In the first part of the article, we reviewed the field of Deep Reinforcement Learning (DRL) and started exploring some fundamental terminology in the second and third parts. In the fourth part, we explored the temporal credit assignment problem, and the fifth part focused on the exploration vs. exploitation trade-off. In the sixth part, we explored the Markov decision process (MDP) and its role in reinforcement learning.

We started exploring a detailed example in the seventh part that we continued in the eighth part. In the ninth part, we explored the role of reward functions. In the tenth part, we explored the role of time horizons in MDPs and the concept of discounting. In this final part, we will conclude our discussion of Deep Reinforcement Learning.

MDP Extensions

As we can assume, the real-world problems that we want to solve leveraging DRL do not fit concretely within the mould of conventional MDP. To accomodate this, there are many extensions to MDPs. We will review some of them here but we have to keep in perspective the fact that this is not an exhaustive list of extensions.

Scenario: Agent is unable to fully observe the environment state.

Extension: Partially Observable Markov Decision Process (POMDP)

Scenario: Really large MDPs

Extension:: Factored Markov Decision Process (FMDP) can represent transition and reward function more compactly

Scenario: : One of the key elements, like action, time, state, or a combination of these are continuous

Extension: Continuous Markov Decision Process (CMDP)

Scenario: Both probabilistic and relational knowledge is involved

Extension: Relational Markov Decision Process (RMDP)

Scenario: Abstract actions that can take multiple time steps to complete are involved

Extension: Semi-Markov Decision Process (SMDP)

Scenario: Multiple agents are involved in the same environment

Extension: Multi-Agent Markov Decision Process (MMDP)

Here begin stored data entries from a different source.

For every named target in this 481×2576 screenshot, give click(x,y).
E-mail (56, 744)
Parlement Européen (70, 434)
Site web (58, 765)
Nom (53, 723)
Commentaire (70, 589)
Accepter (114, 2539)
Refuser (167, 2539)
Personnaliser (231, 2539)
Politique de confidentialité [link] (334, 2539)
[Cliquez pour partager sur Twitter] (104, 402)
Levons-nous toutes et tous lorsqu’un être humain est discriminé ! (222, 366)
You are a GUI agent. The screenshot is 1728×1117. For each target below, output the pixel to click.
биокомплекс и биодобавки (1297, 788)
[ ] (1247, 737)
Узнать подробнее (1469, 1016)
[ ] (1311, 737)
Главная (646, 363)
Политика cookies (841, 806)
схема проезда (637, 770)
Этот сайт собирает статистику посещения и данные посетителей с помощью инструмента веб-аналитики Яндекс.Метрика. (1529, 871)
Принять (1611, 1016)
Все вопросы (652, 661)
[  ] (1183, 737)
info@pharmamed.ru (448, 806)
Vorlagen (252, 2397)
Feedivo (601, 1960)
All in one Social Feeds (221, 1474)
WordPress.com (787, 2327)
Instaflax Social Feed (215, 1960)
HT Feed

Scenario: Multiple agents need to collaborate and maximize a common reward

Extension: Decentralized Markov Decision Process (Dec-MDP)

Conclusion

In the previous ten parts of this article series, we explored the components of any reinforcement learning problem and understood how they relate and interact with each other. We also introduced Markov Decision Process (MDP) and understood what the process entails and how it works. Then, through an example, though a simple one, explored how we can represent sequential decision-making problems as MDPs.In tandem with deep learning, reinforcement learning, in my opinion, is the answer to making decision-making automation opportunities that exist in planning areas, across functions. Not only can these algorithms bring productivity and accuracy that is not possible by humans alone, but they can also find the most optimal solution.